We were "talking" last night by text while he was a work. He's the executor of his mom's will and everything is finally being finished. His grandfather built the house his mom lived in. It's the house he grew up in and it's for sale. There is an estate sale there this weekend and he's been working hard at getting everything ready.
His first text asked me if I could come up and help with the sale this weekend. I said yes, and then I asked if it was a relief that things were finally being wrapped up.
"In a big way. You know, it's hard to sell all this stuff that was my family's. I want to keep it because it belonged to them. But it needs to be gotten rid of. Does that make any sense?"
Absolutely. It's kind of bittersweet.
"Bittersweet is a good word. S (his partner) and I got in kind of an argument the other night so I went over to Mom's to do some work and fell asleep in the bed I slept in as a kid. It was the last time I will ever sleep at Mom's house. Funny, huh?"
It was a gift. You got to say goodbye to your family all alone and in your own way. I'm glad for that for you.

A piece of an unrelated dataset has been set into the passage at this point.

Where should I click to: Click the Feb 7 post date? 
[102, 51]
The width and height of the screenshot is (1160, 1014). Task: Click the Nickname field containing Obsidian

"Me too, though I didn't realize it at the time. It's like home there - all so familiar. Like my family was still there, just downstairs. I could almost feel their presence in the house. It was strange, but good. Peaceful for all who had gone on to be with God. Silly, huh?"
Not silly at all. That was a gift from God for you. Never forget what that felt like.
Maybe it's that I've been sick. Or maybe it's that I miss seeing and actually talking to my friend rather than just texting all the time. Or perhaps it's that as I get older I understand the value of the small gifts that life hands out if we're paying attention. Whatever it was, that little electronic conversation made me a bit weepy.
It also made me very thankful that at least he got the opportunity to say goodbye.